Compte tenu de l’incertitude liée aux ressources d’hydrocarbures dans un contexte de prépondérance budgétaire et de forte contraction de la capacité d’autofinancement du secteur des hydrocarbures, l’Institut d’Emission est appelée à injecter des liquidités dans l’économie pour stimuler une dynamique de crédits bancaires saints, tout en veillant à la viabilité de la position financière extérieure.
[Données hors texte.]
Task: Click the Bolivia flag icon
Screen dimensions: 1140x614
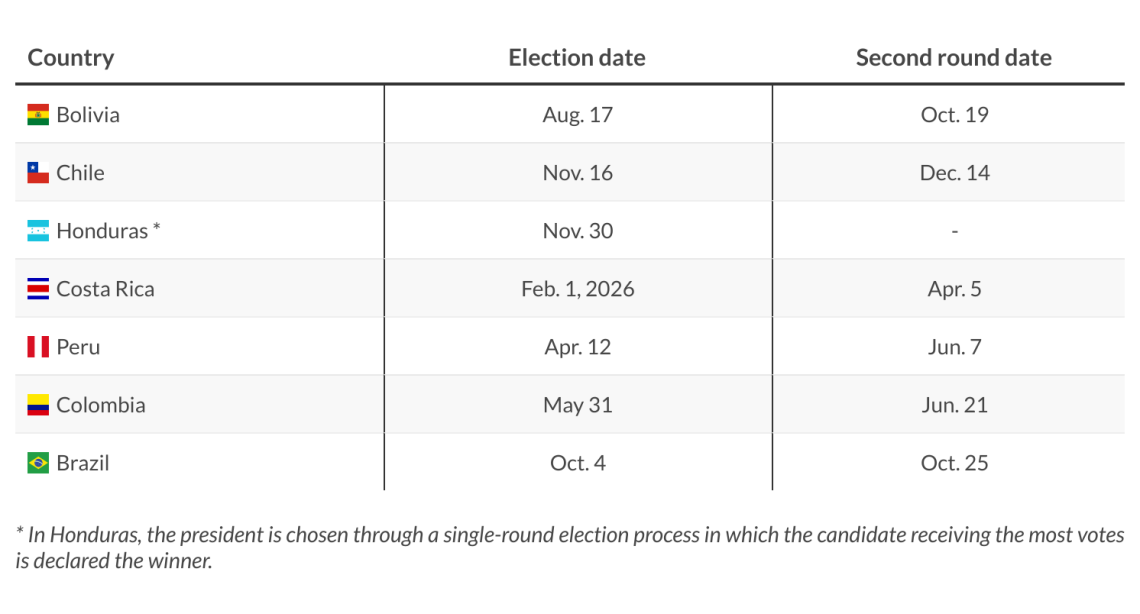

En injectant des liquidités dans le système bancaire après plus de quinze années au cours desquelles elle n’avait pas eu à jouer son rôle de préteur en dernier ressort, la Banque d’Algérie devra également continuer à veiller à la concrétisation de l’objectif d’inflation en situation de risques à la hausse en la matière.

Le refinancement accru auprès de l’Institut d’Emission devra contribuer aux sources de financement intérieures, alors que le système financier manquera encore de profondeur à court et moyen termes. Aussi, pour faire face aux risques pour la stabilité financière post-excès de liquidité, le renforcement du dispositif macro-prudentiel relève du court terme.

L’utilisation prudente de la marge de manœuvremonétaire, à travers une contribution des ressources apportées par la création de monnaie de base au financement intérieur,pour asseoir un nouveau schéma de financement de la croissance, moins dépendant des ressources d’hydrocarbures, devra être appuyée par la pleine prise en compte du coût d’opportunité du capital dans l’allocation des ressources de crédit. Comparativement à la longue période d’excès de liquidité, le coût du capital devrait désormais commencer à jouer son rôle dans l’allocation des ressources.Enfin, un système financier avec plus de profondeur est indispensable pour une croissance économique durable.